Rainer Heilke wrote:
So, if I was an enterprise, I'd be willing to keep
enough empty LUNs
available to facilitate at least the migration of
one or more filesystems
if not complete pools.
You might be, but don't be surprised when the Financials folks laugh you out of their
office. Large corporations do not make money by leaving wads of cash lying around, and
that's exactly what a few terabytes of unused storage in a high-end SAN is. This is in
addition to the laughter generated by the comment that, "not a big deal if the
Financials and HR databases are offline for three days while we do the migration."
Good luck writing up a business case that justifies this sort of fiscal generosity.
To be fair, you can replace vdevs with same-sized or larger vdevs online.
The issue is that you cannot replace with smaller vdevs nor can you
eliminate vdevs. In other words, I can migrate data around without
downtime, I just can't shrink or eliminate vdevs without send/recv.

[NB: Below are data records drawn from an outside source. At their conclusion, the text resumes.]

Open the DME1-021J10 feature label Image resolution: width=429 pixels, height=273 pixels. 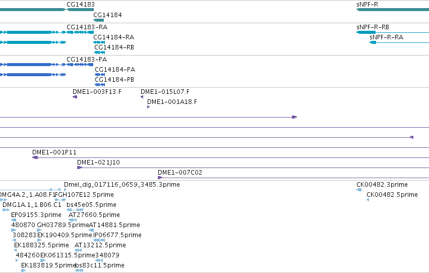(x=98, y=162)
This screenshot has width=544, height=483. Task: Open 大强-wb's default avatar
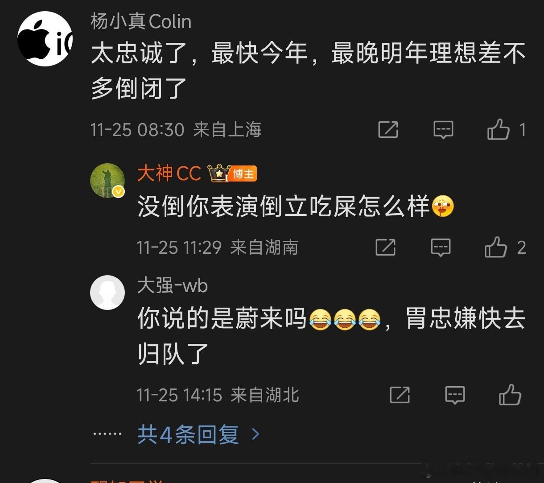point(107,293)
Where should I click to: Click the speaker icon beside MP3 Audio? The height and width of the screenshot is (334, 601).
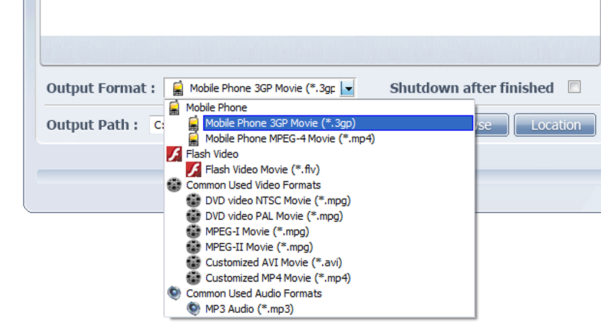pyautogui.click(x=193, y=309)
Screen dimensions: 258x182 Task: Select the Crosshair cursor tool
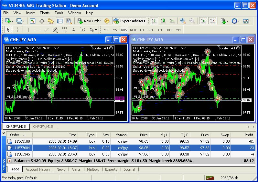click(x=17, y=30)
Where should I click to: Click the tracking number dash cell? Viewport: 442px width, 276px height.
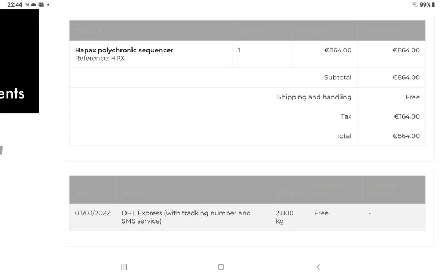pos(369,213)
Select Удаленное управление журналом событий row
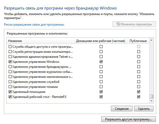 pos(78,72)
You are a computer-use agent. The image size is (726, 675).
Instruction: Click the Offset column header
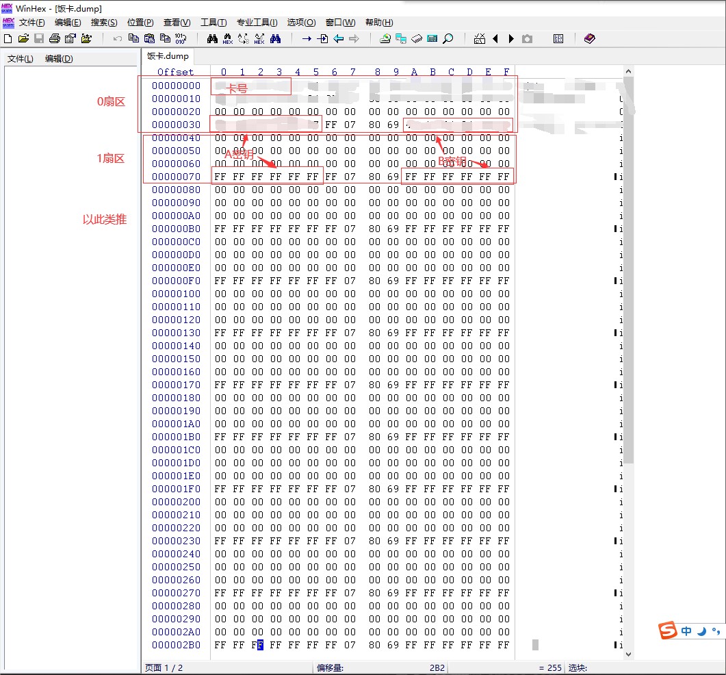click(x=175, y=72)
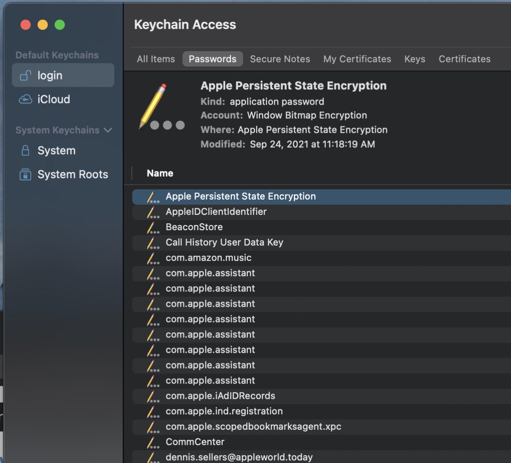Click the System keychain lock icon
This screenshot has height=463, width=511.
pos(26,151)
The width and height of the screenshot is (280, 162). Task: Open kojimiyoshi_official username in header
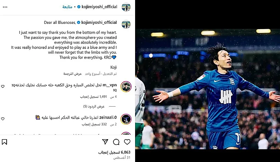coord(99,7)
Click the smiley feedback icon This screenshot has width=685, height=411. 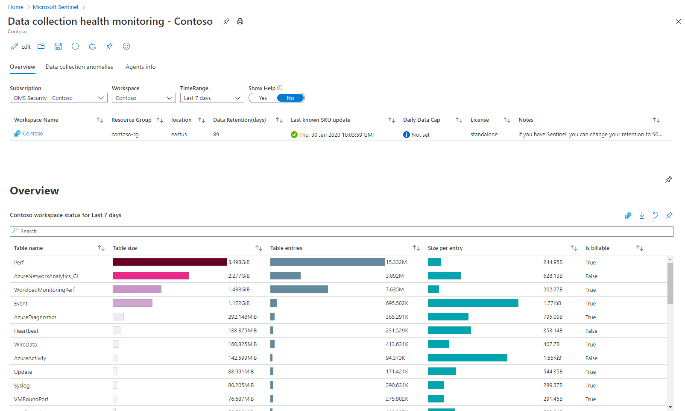[x=126, y=46]
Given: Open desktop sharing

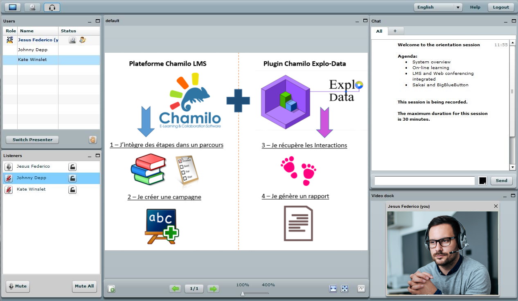Looking at the screenshot, I should (x=12, y=7).
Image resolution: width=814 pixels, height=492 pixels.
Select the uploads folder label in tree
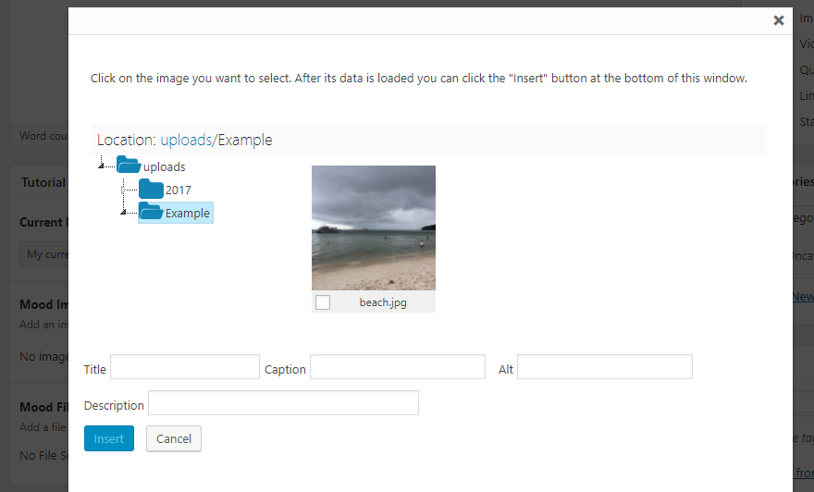click(165, 167)
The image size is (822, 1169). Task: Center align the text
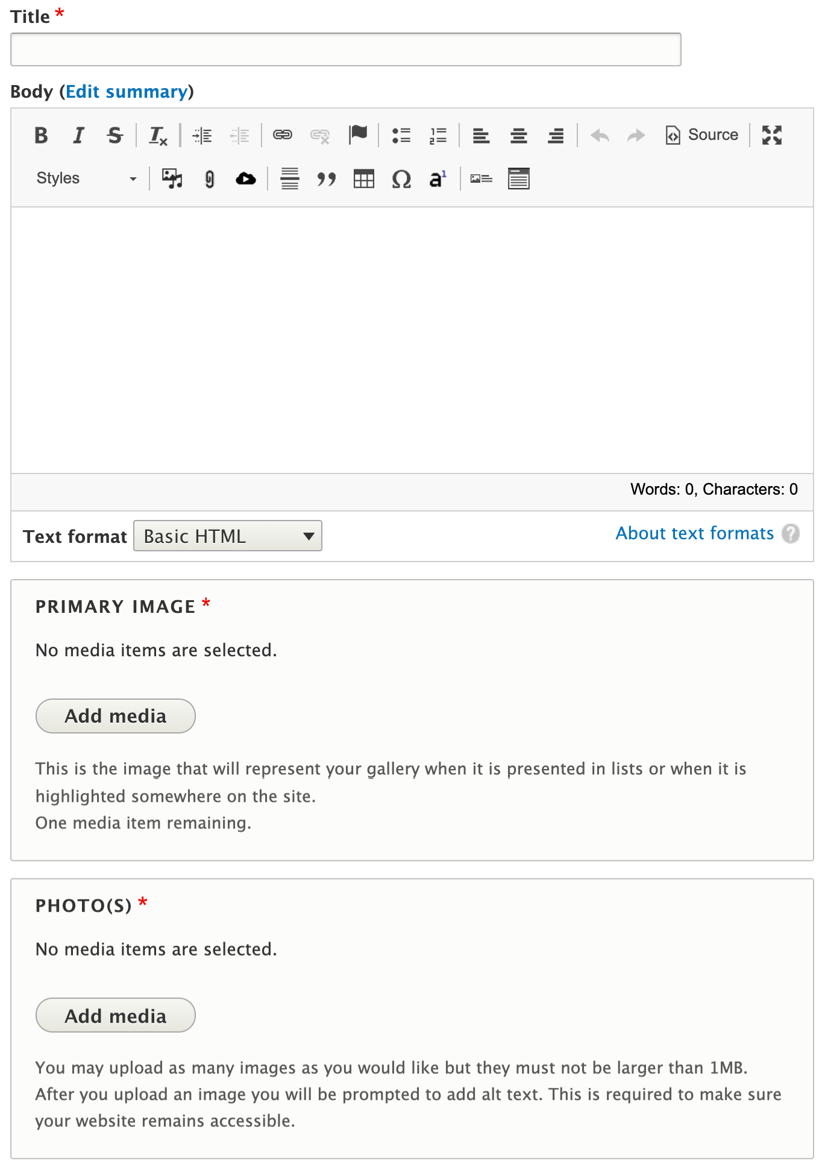tap(518, 135)
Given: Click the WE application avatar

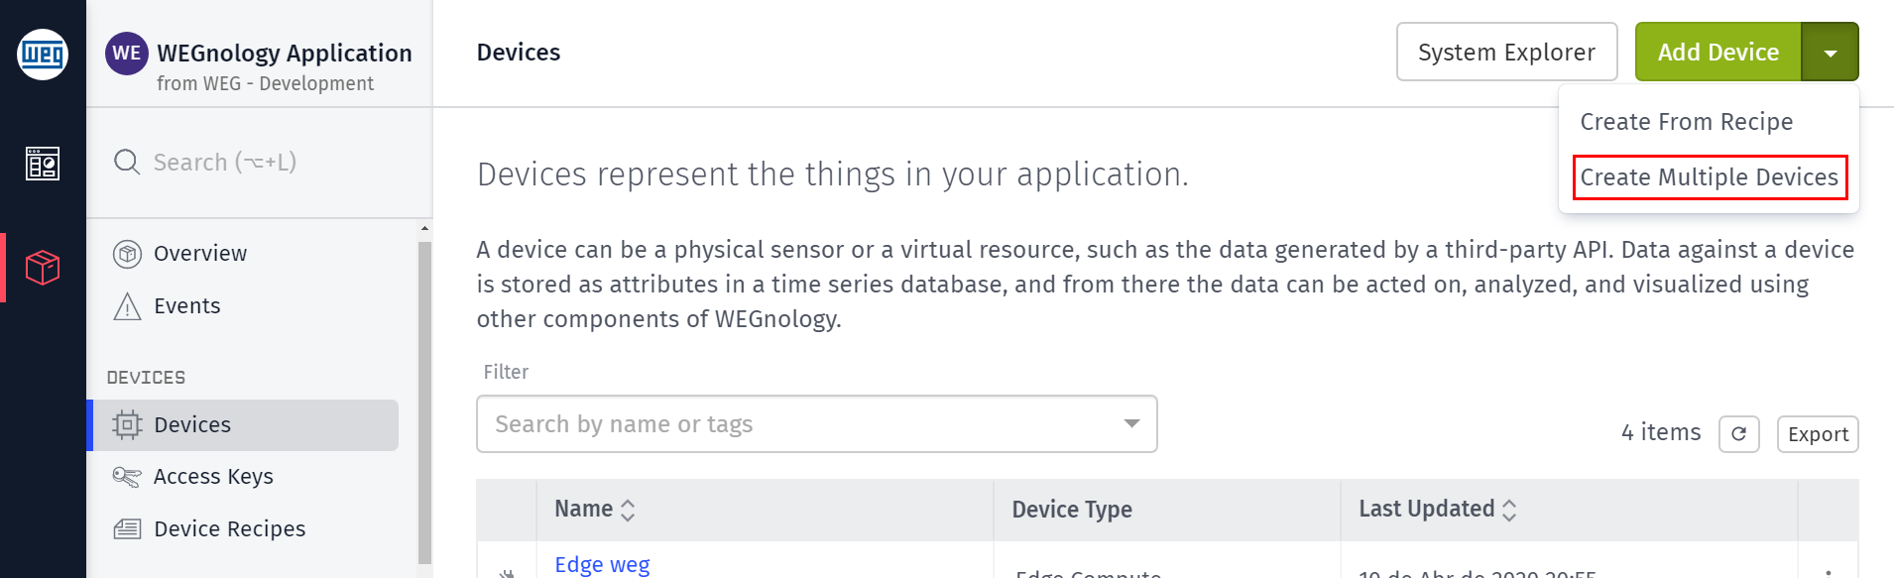Looking at the screenshot, I should pyautogui.click(x=127, y=54).
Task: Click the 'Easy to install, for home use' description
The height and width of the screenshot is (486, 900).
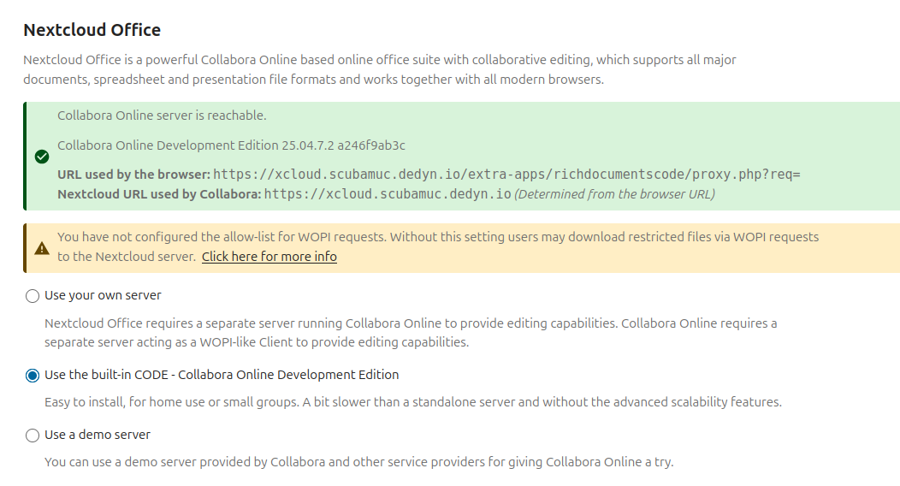Action: click(x=412, y=402)
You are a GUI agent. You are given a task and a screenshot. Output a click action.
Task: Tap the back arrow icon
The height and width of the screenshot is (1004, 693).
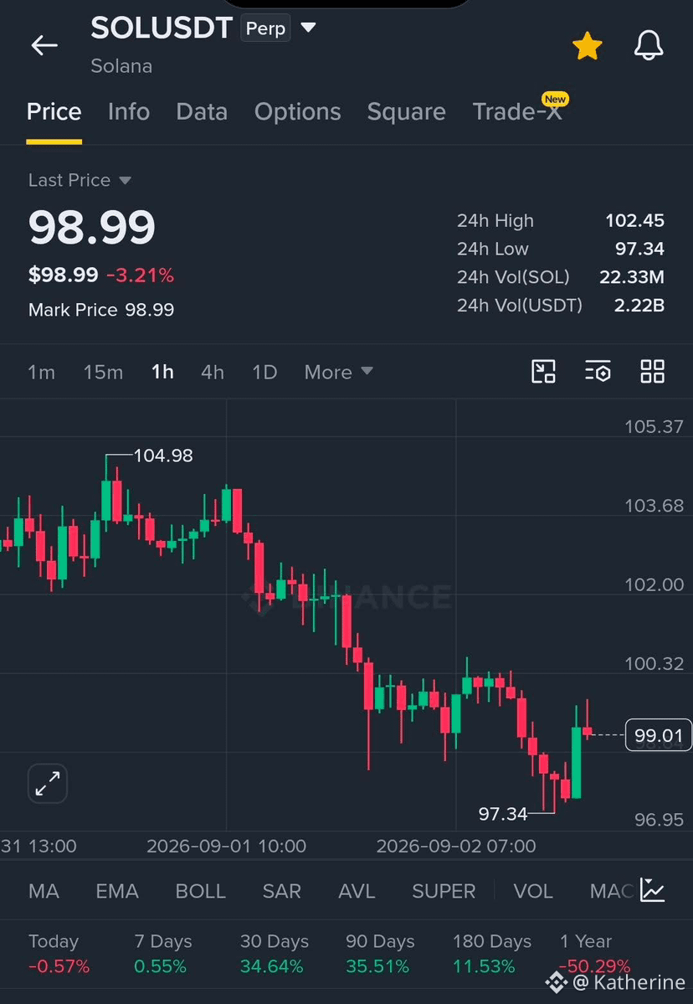pos(44,45)
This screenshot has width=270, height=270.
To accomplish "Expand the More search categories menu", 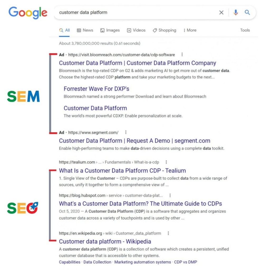I will 190,30.
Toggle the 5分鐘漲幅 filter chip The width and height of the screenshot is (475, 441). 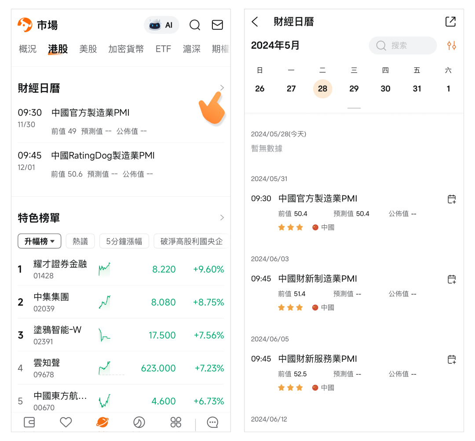coord(124,241)
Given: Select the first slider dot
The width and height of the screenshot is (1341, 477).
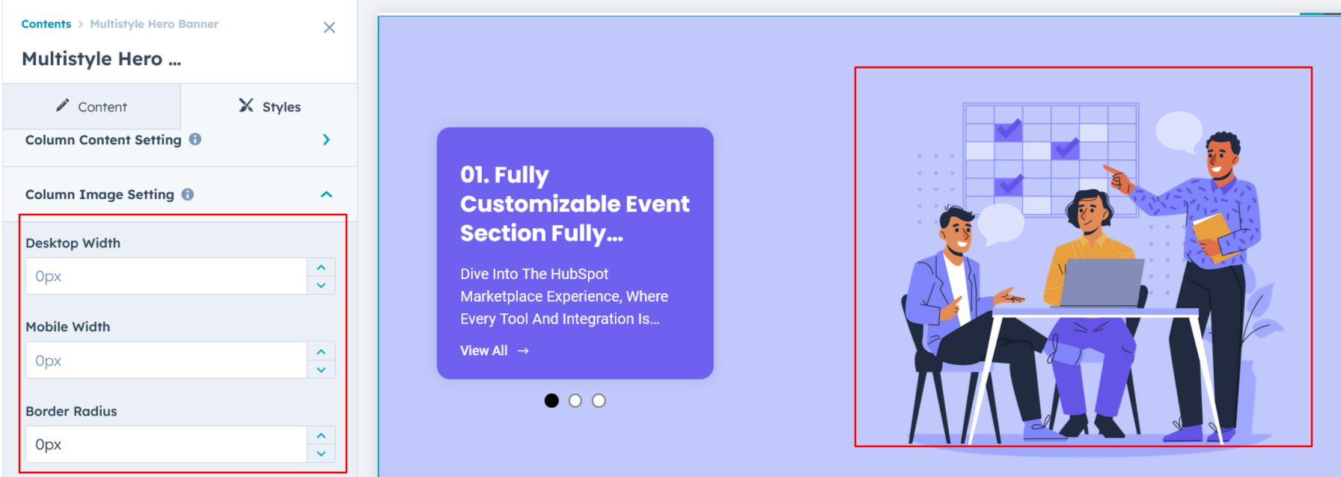Looking at the screenshot, I should pos(552,401).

This is where the philosophical disconnect lies. Everytime we descend
into this rathole, we stir up more confusion :-(
If you consider your pool of storage as a zpool, then the management of
subparts of the pool is done at the file system level. This concept is
different than other combinations of devices and file systems such as
SVM+UFS. When answering the ZFS shrink question, you need to make sure
you're not applying the old concepts to the new model.
Personally, I've never been in the situation where users ask for less storage,
but maybe I'm just the odd guy out? ;-) Others have offered cases where
a shrink or vdev restructuring could be useful. But I still see some
confusion with file system management (including zvols) and device management.
The shrink feature is primarily at the device management level.